Matt Sheehan and Sam Winter-Levy
Why is DeepSeek causing global technology shockwaves?
Matt Sheehan: DeepSeek is a Chinese AI startup that recently released a series of very impressive generative AI models. One of those models, DeepSeek R1, is a “reasoning model” that takes its time to think through an extended chain of logic before it gives an answer. This type of reasoning is a relatively new paradigm that was pioneered by OpenAI last year, and it is viewed by many as the most promising way forward for AI research. In terms of performance, DeepSeek’s new model is roughly on par with OpenAI’s o1 model from last September.
The “reckoning” here comes from how DeepSeek did it: quickly, cheaply, and openly. DeepSeek had finished an initial version of R1 just a couple months after OpenAI’s release, far faster than Chinese companies were able to catch up to U.S. models in previous years.

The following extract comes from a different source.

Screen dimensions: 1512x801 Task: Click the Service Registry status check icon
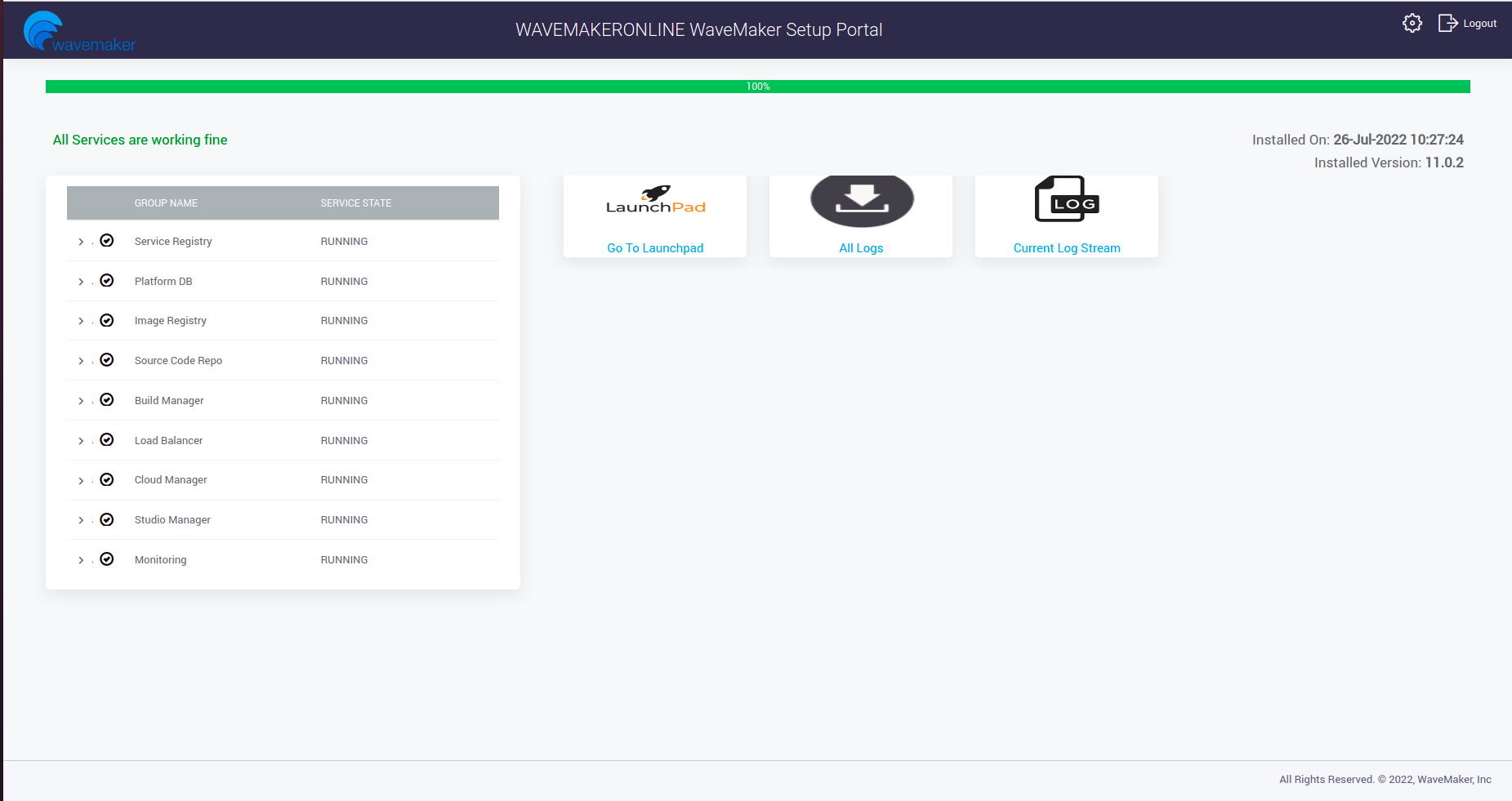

Perhaps most shocking was that DeepSeek was able to generate this performance using far less computing power—a key input for training a model—than U.S. companies. That extraordinary efficiency is likely a knock-on effect of U.S. export controls on chips: Chinese companies have been forced to get very creative with their limited computing resources. And finally, DeepSeek released its model in a relatively open source way, allowing anyone with a laptop and an internet connection to download it for free. That has thrown into doubt lots of assumptions about business models for AI companies and led to the turmoil in U.S. stock markets.
Sam Winter-Levy: Just to give you a sense of DeepSeek’s efficiency, the company claims it trained its model for less than $6 million, using only about 2,000 chips. That’s an order of magnitude less money than what Meta, for example, spent on training its latest system, which used more than 16,000 chips. Now DeepSeek’s cost estimate almost certainly only captures the marginal cost: It ignores their expenditures on building the data centers, buying the chips in the first place, and hiring a large technical team. But regardless, it’s clear that DeepSeek managed to train a highly capable model more efficiently than its U.S. competitors.